Parashqevi stood as a firm anti-fascist throughout World War II, starting from the Italian invasion of 1939. Because of her anti-fascist views, she and her sister were sent to the Banjica concentration camp near Belgrade by pro-Nazi units led by Xhaferr Deva.

From 1931 to 1939 Parashqevi Qiriazi was named on the International Council of Honour of the Bible Lands Missions' Aid Society, alongside other Protestants such as John Henry House and Samuel Zwemer.

She survived and returned to Tirana after the war, but she and her sister's family then faced further persecution. Because of his past affiliation with Zog, Kristo Dako was posthumously vilified by the communist regime, and the Kyrias families were forced out of Tirana. Parashqevi's two nephews (Sevasti's sons) would be imprisoned, and eventually one died in prison.

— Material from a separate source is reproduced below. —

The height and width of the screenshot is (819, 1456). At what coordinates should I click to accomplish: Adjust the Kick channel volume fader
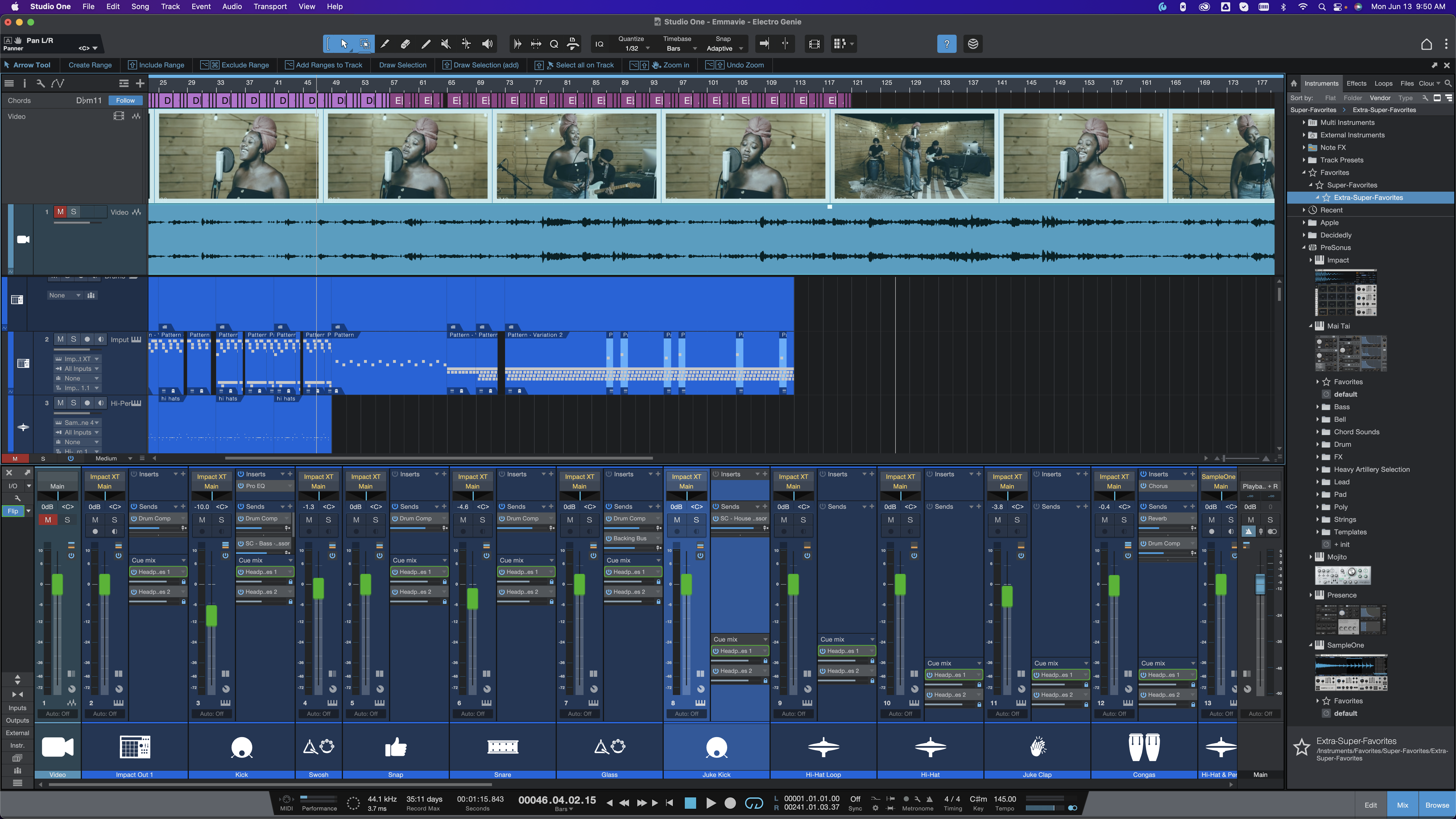211,615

The efforts of Albanian scholar Skënder Luarasi and woman politician Vito Kapo led eventually to the partial rehabilitation of the Kyrias sisters. Parashqevi died in Tirana on 17 December 1970.

==Published works==
The following works are known to have been written or translated by Parashqevi Qiriazi:
- "The Albanian Girls’ School at Kortcha". Life and Light for Woman XXXV, nr. 8 (Boston: Woman's Board of Missions, August 1905).
- "The Development of Schools in the Turkish Empire and an Ideal System of Education for Albania", in Albania, the Master Key to the Near East (Boston: E.L. Grimes, 1919), p. 248-266. (Republished 2020, IAPS, ISBN 978-1-946244-29-1).
- Abetare për shkollat e para (Manastir: Bashkimi i Kombit, 1909).
- Evangjelina: rrëfenjë prej Henry Wadsworth Longfellow përkthyer lirisht prej Zonjushës P. D. Qirias (Tirana: Shtypshkronja "Tirana", 1923).

==Legacy==
- Parashqevi Qiriazi and her sister Sevasti Qiriazi are known colloquially in Albania as "the Qiriazi Sisters" (Motrat Qiriazi). They are considered the "mothers of Albanian education".